Antony Mayfield is right – for now

Across on my link blog recently I drew attention to an excellent e-book that has recently been published by Antony Mayfield and iCrossing. One of the predictions that Antony makes is that digital agencies will become clients’ agency of record in the near future – a prediction I took issue with in a comment on Antony’s blog. I felt that PR agencies were better placed to assume this role because they are more accustomed to operating across media channels or through channels which you can’t own or control – but since I am essentially still a PR and Anthony works for a digital agency, you could understand the difference of opinion.

Today Antony backed-up his prediction with this proof from Ad Age that digital agencies are already becoming agency of record. I therefore have to concede the point. However, I believe this is but a temporary victory! Clients’ shift to digital agencies reflects the wider shift in advertising from traditional media into on-line. This has been driven by the fact that traditional media is having less reach and impact as consumers spend more (media consumption) time in on-line spaces. However, this client shift on-line is rarely a result of of a shift in marketing and communications behaviour that recognises the fundamental nature of the change from traditional media to social media – or Gutenberg media to the post-Gutenberg world as I prefer to see it. Instead the shift is driven by conventional media planning – moving your mass message out of a place where there are declining consumer eyeballs into a place where the eyeballs now hang-out. The basic thinking behind this is still Gutenberg, channel dependant, thinking.

When a client “gets” the change that is taking place, they realise that they need to abandon channel driven approaches (digital is after all is just another channel) and focus on developing assets in content, conversation and community which can exist totally independent of any particular channel – digital or otherwise. Once this happens, they will realise that they need a lead agency which is not channel dependant but is what I call an ideas aggregator, an agency which can develop and idea and be its steward in terms of managing its delivery across many channels and via many specialists. This is an idea I first punted around in this post some time back. My contention is that good PR agencies are closer to an ideas aggregator that any other type of agency around at the moment.

So – in the short-term I am prepared to cede leadership to digital agencies – but in the long-term my money is on ideas aggregators (albeit these agencies don’t actually exist yet).

It is a bit like social media monitoring. At the moment there is lots of money being made by agencies offering products and black-boxes that allows clients to monitor and analyse the conversation going on in social media. However, in the long-term an organisation’s dependancy on an intermediary to tell them about the conversation is a function of their lack of actual participation in the conversation. And participation is the place they need to get to if they are going to be able to operate in the post-Gutenberg world.
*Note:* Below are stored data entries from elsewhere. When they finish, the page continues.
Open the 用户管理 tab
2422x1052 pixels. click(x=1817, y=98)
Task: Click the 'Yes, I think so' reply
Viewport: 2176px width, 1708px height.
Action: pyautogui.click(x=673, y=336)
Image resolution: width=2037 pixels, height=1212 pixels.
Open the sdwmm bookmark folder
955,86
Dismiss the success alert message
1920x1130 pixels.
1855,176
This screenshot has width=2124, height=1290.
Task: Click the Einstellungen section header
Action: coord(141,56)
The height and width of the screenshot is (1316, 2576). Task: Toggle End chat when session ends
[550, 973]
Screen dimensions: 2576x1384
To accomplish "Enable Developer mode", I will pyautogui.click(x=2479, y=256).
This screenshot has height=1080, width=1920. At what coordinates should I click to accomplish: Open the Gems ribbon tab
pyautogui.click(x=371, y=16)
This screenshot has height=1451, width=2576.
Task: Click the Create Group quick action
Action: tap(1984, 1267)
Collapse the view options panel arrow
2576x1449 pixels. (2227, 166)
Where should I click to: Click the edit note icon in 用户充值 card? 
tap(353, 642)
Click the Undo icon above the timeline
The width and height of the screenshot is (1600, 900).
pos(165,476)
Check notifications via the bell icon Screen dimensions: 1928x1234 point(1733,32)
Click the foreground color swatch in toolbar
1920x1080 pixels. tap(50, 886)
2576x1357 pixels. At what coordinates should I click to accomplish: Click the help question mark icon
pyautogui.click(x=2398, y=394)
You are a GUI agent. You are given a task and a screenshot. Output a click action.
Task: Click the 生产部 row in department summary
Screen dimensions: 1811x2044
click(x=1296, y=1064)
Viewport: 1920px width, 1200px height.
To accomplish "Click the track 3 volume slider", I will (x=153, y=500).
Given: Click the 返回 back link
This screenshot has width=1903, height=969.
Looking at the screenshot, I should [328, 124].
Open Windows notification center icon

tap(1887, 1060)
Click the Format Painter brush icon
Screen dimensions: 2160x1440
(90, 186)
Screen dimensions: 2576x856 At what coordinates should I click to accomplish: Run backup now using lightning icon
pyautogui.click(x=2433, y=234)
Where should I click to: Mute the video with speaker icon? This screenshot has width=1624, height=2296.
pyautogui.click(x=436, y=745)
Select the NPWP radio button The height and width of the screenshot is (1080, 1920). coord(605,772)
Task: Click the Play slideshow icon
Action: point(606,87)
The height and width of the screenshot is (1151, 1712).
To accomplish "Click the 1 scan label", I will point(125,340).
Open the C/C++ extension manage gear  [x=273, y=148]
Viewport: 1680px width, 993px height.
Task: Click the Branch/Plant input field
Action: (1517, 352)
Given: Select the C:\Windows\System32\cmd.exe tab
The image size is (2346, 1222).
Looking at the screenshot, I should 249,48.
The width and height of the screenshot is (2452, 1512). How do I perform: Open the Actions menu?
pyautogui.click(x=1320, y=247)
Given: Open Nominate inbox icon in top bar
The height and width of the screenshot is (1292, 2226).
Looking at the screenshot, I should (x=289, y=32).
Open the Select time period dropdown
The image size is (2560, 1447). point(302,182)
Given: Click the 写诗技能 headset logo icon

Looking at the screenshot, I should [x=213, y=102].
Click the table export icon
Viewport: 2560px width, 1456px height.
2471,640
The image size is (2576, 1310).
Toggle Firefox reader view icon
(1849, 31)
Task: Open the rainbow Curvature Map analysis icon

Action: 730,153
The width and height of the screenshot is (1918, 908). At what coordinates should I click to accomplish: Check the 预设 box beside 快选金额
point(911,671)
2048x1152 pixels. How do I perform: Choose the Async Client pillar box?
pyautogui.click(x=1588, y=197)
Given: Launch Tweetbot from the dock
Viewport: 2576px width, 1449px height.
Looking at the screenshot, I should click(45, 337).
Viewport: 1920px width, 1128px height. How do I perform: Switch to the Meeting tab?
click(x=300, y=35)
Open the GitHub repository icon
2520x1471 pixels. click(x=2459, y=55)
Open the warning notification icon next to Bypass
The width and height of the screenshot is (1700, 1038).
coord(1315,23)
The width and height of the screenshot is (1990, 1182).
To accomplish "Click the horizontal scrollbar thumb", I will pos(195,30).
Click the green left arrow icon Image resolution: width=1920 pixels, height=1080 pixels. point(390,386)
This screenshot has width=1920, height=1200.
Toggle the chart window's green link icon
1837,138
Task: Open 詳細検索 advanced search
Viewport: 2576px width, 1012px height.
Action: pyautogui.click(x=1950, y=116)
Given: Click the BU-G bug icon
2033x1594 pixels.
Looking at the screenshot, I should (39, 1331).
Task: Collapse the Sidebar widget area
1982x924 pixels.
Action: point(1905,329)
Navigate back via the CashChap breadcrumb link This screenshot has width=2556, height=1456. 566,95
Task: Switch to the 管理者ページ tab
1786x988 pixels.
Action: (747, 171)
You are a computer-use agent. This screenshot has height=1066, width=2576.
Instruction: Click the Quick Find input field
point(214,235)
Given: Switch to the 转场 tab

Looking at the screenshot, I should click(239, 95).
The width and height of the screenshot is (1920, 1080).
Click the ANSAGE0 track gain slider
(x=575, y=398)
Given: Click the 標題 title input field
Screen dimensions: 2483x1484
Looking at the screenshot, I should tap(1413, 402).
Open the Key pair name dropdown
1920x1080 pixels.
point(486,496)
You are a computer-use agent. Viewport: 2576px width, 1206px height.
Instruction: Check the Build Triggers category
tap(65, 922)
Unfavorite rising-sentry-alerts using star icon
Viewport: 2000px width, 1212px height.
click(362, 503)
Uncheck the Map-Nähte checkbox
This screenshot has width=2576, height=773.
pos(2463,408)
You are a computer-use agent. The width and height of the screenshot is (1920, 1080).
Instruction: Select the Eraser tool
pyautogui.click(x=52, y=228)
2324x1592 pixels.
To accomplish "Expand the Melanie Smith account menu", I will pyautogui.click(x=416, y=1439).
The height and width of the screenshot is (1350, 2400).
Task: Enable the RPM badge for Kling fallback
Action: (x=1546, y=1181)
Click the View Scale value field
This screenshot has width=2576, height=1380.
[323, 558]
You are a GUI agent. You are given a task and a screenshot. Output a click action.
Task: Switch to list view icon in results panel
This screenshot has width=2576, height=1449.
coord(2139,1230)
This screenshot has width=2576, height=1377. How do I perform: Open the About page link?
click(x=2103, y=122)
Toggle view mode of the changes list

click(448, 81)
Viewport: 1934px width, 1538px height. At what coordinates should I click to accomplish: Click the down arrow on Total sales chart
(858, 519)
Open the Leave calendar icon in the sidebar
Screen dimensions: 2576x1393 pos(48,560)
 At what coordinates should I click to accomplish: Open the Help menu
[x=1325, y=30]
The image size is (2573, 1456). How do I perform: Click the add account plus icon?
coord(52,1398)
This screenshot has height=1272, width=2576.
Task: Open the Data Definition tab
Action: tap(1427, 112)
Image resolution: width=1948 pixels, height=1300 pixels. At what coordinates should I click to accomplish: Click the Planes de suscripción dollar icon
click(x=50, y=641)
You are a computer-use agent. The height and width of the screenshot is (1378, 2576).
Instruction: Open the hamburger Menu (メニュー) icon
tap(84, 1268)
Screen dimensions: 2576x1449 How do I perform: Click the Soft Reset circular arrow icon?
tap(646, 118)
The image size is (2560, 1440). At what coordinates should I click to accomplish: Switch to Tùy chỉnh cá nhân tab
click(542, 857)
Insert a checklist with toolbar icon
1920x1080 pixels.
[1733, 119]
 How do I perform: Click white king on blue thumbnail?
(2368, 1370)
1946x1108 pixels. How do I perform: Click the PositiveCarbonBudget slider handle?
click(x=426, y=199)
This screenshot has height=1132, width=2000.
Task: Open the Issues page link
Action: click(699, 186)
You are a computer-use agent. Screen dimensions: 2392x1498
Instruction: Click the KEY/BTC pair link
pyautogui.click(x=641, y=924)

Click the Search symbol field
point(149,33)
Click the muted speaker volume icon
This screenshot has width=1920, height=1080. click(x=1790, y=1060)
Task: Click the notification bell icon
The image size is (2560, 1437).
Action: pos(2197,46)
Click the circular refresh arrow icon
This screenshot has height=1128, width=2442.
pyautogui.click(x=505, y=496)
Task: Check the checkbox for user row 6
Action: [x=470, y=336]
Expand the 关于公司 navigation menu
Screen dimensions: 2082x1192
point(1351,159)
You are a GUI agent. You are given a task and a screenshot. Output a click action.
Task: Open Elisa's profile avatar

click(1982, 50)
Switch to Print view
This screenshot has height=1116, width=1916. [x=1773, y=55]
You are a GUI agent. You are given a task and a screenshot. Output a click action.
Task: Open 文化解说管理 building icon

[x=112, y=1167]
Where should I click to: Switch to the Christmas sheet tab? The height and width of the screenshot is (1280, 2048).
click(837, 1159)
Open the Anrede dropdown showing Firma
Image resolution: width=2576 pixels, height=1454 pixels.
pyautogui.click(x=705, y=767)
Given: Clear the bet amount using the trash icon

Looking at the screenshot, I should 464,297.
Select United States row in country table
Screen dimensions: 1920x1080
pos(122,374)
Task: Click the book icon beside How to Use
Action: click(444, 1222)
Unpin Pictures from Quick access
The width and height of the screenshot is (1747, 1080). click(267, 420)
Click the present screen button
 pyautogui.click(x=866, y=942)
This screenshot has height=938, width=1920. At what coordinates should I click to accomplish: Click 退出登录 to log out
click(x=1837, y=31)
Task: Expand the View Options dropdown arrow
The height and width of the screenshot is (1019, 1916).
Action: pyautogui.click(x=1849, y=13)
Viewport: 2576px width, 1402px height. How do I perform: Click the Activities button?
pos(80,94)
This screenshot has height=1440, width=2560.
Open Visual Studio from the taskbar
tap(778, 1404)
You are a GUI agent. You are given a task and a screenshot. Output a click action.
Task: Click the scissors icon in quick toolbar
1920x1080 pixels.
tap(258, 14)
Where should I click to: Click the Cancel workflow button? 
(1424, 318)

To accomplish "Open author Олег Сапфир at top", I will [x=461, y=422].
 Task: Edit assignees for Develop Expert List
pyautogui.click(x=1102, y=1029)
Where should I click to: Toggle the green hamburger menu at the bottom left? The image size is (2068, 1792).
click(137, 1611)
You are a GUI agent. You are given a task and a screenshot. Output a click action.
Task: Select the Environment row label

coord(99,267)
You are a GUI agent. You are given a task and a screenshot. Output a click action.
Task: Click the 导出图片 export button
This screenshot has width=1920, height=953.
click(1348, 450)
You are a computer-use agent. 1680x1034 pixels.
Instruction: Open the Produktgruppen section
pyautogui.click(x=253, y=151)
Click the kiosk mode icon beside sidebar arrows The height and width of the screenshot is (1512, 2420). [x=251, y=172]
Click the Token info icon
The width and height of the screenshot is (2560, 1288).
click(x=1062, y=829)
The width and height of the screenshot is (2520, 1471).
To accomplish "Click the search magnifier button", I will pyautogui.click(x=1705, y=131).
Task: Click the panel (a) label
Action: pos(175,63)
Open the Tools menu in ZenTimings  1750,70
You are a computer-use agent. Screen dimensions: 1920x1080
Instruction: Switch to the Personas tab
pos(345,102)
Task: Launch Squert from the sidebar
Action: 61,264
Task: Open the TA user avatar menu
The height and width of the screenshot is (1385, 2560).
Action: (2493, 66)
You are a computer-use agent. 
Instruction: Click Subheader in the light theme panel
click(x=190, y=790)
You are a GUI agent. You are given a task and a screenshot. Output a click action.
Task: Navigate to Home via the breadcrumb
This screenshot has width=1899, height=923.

Antony also said that digital agencies are more likely to be able to assume lead agency status because they are structured like ad agencies – with planners, creatives, account people etc. Personnaly I am not sure about this. Ad agencies’ structure is a function of their channel dependency and their need to sell solutions which feed the channel based specialisms and competencies of their creative resource. This structure is currently their biggest impediment to moving forwards and, in my opinion, it is the thing which ad agencies will need to de-construct if they are to still be around in a few years time.